The same study now concludes that MISO can more than double its current 8% renewable share of the resource mix while still maintaining a satisfactory frequency performance. Frequency response decreases slightly but is steady up to a 20% renewable mix, with the system remaining stable after the simultaneous loss of large generators up to 4,500 MW, Jordan Bakke, MISO policy studies manager, said during an Oct. 5 Reliability Subcommittee meeting.

Some stakeholders said the study doesn’t contemplate that future storage resources could help improve frequency response.

“I think it’s important to point out that this study doesn’t include storage, and I think storage could really help the system,” said Dave Johnston, an Indiana Utility Regulatory Commission staffer.

Bakke said the study was conducted with the assumption that frequency response services will continue to go uncompensated.

“To the point we’ve gotten so far, storage hasn’t been needed to solve an identified [frequency response] issue,” Bakke said.
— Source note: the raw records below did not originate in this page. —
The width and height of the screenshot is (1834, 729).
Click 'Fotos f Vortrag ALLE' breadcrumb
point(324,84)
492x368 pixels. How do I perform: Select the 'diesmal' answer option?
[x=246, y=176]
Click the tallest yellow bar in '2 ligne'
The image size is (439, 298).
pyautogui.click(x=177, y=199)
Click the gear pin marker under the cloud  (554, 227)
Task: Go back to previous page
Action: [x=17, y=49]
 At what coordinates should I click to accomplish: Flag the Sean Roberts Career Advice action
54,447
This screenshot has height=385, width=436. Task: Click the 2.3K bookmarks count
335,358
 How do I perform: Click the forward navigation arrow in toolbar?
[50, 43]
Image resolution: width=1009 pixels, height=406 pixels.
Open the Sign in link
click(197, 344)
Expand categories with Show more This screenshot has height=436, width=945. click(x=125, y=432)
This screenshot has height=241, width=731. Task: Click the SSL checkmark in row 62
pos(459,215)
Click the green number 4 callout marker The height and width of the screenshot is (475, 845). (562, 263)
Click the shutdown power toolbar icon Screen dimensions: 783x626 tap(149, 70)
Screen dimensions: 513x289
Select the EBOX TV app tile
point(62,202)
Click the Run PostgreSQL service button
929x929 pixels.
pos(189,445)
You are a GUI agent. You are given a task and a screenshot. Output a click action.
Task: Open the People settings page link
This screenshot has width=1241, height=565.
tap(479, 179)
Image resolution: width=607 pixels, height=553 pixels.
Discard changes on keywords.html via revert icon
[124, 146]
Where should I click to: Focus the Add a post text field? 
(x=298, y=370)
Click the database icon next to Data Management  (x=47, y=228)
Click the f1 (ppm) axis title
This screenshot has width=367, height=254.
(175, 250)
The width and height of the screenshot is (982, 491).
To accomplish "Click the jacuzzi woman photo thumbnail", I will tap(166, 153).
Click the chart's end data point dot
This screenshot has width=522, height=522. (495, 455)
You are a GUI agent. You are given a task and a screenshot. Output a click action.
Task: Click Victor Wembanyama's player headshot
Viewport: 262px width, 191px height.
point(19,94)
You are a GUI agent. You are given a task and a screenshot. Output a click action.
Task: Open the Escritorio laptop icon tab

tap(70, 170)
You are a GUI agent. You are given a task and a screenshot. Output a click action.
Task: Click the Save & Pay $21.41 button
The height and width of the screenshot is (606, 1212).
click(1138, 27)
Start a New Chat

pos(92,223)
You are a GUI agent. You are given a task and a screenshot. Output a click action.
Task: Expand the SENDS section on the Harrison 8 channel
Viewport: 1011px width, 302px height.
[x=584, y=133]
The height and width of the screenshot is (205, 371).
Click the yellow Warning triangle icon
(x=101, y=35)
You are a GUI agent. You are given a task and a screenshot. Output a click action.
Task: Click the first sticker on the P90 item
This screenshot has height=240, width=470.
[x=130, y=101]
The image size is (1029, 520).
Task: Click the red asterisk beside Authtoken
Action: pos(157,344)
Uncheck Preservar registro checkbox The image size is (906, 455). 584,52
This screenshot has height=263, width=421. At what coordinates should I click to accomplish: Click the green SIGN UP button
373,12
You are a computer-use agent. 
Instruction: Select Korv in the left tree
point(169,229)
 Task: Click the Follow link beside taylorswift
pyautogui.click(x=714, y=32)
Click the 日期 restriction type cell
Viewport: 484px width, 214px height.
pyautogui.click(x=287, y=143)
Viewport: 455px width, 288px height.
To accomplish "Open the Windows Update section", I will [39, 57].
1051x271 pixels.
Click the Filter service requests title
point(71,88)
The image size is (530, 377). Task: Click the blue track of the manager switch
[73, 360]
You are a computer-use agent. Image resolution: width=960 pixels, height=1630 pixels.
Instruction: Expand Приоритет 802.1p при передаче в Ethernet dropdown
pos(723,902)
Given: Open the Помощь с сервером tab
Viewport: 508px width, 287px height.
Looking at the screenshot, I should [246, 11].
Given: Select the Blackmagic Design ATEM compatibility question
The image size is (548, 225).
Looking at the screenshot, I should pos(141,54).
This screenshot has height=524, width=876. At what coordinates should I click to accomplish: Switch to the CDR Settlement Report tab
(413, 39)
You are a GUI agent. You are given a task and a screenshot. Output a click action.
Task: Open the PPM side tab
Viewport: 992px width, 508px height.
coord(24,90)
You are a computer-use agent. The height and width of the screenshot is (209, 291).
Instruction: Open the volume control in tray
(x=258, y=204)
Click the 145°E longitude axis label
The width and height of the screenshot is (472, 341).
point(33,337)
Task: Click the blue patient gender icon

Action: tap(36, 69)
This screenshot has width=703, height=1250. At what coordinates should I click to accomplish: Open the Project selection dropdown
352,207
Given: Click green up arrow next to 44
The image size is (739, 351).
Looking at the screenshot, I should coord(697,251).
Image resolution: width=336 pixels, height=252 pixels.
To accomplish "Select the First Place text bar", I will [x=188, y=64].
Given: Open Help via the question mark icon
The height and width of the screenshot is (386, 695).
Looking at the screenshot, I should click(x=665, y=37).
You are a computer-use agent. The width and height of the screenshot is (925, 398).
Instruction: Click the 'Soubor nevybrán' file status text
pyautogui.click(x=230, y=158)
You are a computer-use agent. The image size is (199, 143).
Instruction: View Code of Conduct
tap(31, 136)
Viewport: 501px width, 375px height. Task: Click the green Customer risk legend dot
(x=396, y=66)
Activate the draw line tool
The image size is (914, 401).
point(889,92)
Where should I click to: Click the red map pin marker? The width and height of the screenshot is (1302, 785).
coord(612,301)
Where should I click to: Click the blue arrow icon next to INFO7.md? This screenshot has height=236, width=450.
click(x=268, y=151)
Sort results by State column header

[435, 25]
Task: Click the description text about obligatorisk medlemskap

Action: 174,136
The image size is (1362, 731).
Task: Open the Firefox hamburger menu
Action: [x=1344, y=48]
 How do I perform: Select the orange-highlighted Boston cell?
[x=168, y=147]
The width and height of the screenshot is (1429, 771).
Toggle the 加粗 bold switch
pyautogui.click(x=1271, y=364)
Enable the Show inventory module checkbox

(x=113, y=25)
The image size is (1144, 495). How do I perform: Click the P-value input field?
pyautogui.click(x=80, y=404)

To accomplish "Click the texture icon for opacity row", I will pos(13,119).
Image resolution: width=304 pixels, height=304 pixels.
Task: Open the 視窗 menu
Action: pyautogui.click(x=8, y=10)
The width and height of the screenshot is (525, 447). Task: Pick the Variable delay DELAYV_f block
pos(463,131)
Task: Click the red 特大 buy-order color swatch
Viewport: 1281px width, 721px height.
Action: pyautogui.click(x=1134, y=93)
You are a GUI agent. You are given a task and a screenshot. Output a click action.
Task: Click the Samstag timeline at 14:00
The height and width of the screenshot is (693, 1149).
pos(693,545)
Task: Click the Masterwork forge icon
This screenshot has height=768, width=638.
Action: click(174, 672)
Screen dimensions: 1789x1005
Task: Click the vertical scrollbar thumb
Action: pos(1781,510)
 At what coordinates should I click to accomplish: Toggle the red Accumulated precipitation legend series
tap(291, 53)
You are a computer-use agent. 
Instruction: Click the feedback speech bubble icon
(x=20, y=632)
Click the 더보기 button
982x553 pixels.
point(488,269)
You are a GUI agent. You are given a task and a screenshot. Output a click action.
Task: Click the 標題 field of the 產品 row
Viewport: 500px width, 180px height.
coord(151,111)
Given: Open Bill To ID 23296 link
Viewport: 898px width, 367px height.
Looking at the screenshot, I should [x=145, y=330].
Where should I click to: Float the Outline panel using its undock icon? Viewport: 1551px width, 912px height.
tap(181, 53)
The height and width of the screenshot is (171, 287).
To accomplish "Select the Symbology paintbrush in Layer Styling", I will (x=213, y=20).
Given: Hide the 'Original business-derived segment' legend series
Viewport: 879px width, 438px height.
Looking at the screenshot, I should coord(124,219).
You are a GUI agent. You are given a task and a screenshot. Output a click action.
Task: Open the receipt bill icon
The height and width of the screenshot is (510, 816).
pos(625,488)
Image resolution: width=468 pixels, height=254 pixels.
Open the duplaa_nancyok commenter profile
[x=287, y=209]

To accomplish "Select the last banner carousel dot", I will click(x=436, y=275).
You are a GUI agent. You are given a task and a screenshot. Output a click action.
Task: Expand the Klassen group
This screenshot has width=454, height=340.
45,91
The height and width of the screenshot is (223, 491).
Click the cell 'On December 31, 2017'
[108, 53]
Early this year, FERC declined to order the RTO to compensate providers of primary frequency response, as Indianapolis Power and Light had requested. (See FERC OKs MISO Plan to Expand Storage.)

Coalition of Midwest Transmission Customers attorney Jim Dauphinais pointed out that FERC’s Order 842 requires new generators to be capable of providing primary frequency response as a condition of interconnection.

Bakke said MISO’s study did assume new generators “could provide it, but they won’t because there’s no incentive to provide.”

MISO will continue to work on its renewable integration study through early next year. Bakke said the RTO will likely convene a stakeholder workshop on study results so far in November.